As cell phone use among kids increases, so does the frequency of parent-child contact. Psychologist Dr. Steven Sussman has even referred to the cell phone as “the world’s longest umbilical cord.”
So what happens when kids go to a sleep-away program that prohibits devices and personal cell phone use? Can parents embrace their child’s hiatus from technology,
even when it means a hiatus from them?
According to Patti Roberts, a.k.a the Camp Lady, “It’s very hard for parents because they’re so plugged in with their children all year long. When these kids go off to camp, [parents are] shell-shocked.”
Camps have turned to companies that help parents peer into their child’s camp experience through photo galleries and e-mail services for parents itching to connect with their kids.
“In the beginning, it was like, Wow, how cool,” says Sam Perlin, director of Camp Solomon Schechter in Olympia, Wash. “Now I spend much of my day answering phone calls from parents who say, ‘I don’t see a picture of my kid,’ or, ‘They’re not smiling — are they having a good time?’”
For better or for worse, parents and kids are ultra-connected in today’s world. Even if parents like the idea of an “unplugged” experience when they sign up early in the year, anxiety will surface for some when drop-off day finally arrives.

[Extracted records]

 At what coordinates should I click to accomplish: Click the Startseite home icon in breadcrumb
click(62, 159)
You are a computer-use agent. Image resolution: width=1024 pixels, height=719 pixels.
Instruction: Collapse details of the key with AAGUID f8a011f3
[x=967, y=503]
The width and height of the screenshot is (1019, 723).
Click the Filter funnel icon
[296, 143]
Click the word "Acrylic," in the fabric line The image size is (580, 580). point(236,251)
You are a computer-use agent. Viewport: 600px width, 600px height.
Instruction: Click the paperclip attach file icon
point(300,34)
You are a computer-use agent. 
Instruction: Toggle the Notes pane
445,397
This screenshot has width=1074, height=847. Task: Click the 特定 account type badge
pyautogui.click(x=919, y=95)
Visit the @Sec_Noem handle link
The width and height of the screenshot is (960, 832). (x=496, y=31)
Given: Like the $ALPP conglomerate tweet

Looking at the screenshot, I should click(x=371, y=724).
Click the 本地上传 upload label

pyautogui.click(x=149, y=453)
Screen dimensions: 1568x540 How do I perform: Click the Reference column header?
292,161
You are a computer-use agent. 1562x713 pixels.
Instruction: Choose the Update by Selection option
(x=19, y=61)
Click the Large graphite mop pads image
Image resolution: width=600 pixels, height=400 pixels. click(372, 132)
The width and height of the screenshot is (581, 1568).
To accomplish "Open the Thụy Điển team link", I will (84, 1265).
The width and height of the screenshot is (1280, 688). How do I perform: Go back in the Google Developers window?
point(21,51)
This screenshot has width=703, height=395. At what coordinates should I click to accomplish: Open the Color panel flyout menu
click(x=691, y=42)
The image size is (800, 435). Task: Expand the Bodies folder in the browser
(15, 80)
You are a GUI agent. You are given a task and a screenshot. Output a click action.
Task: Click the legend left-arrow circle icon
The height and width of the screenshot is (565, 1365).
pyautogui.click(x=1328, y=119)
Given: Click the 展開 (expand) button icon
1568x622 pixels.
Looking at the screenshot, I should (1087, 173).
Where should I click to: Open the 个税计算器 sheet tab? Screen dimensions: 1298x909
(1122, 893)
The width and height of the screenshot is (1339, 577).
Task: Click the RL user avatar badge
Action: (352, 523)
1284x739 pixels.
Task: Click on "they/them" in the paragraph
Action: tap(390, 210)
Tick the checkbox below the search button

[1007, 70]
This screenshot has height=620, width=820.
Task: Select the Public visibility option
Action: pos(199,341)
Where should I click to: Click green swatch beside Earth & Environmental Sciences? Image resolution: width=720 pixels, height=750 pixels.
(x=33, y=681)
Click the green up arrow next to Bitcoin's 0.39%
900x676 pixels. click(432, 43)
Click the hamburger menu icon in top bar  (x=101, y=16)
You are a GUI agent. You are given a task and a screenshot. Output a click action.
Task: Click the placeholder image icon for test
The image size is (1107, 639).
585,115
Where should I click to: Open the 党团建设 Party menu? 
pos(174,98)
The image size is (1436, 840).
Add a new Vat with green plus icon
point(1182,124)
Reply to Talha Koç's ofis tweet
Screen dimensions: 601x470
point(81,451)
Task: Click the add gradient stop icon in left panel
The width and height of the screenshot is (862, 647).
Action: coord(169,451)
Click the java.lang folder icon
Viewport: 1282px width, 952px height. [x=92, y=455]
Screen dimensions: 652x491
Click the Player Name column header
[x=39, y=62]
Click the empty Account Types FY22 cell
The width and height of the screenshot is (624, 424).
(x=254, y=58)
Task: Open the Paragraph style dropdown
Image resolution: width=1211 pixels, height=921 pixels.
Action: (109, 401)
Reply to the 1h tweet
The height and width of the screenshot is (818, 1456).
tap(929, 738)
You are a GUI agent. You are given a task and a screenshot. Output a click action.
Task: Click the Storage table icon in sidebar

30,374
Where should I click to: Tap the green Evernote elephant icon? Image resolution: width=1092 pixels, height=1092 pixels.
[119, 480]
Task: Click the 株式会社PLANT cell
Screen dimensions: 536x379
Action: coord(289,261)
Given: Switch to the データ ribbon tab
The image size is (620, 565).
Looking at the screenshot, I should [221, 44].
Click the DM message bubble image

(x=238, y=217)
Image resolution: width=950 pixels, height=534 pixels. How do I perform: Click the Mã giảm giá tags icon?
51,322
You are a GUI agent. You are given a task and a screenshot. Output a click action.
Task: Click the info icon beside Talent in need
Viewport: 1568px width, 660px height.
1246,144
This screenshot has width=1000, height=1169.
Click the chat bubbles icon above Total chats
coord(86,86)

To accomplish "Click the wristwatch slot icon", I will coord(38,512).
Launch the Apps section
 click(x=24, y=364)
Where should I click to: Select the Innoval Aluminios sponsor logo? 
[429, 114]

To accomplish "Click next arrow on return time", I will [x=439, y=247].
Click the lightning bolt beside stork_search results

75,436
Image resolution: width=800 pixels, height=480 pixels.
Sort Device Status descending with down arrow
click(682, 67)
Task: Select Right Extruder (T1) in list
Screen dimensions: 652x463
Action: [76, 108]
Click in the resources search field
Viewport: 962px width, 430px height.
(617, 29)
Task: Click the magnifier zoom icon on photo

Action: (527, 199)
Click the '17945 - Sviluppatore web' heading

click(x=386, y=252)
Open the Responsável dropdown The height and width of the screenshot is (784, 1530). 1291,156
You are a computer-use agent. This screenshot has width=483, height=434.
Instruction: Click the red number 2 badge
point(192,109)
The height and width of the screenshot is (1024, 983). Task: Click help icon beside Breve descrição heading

> **WHAT THIS TASK INVOLVES**
Update the part of the text on kids, cell phones, and camp starting at "As cell phone" and ending at "with their kids." by replacing "shell-shocked" with "stunned", and give that part in full. The records have no connection to the text.

> **EXERCISE RESPONSE**
As cell phone use among kids increases, so does the frequency of parent-child contact. Psychologist Dr. Steven Sussman has even referred to the cell phone as “the world’s longest umbilical cord.”
So what happens when kids go to a sleep-away program that prohibits devices and personal cell phone use? Can parents embrace their child’s hiatus from technology,
even when it means a hiatus from them?
According to Patti Roberts, a.k.a the Camp Lady, “It’s very hard for parents because they’re so plugged in with their children all year long. When these kids go off to camp, [parents are] stunned.”
Camps have turned to companies that help parents peer into their child’s camp experience through photo galleries and e-mail services for parents itching to connect with their kids.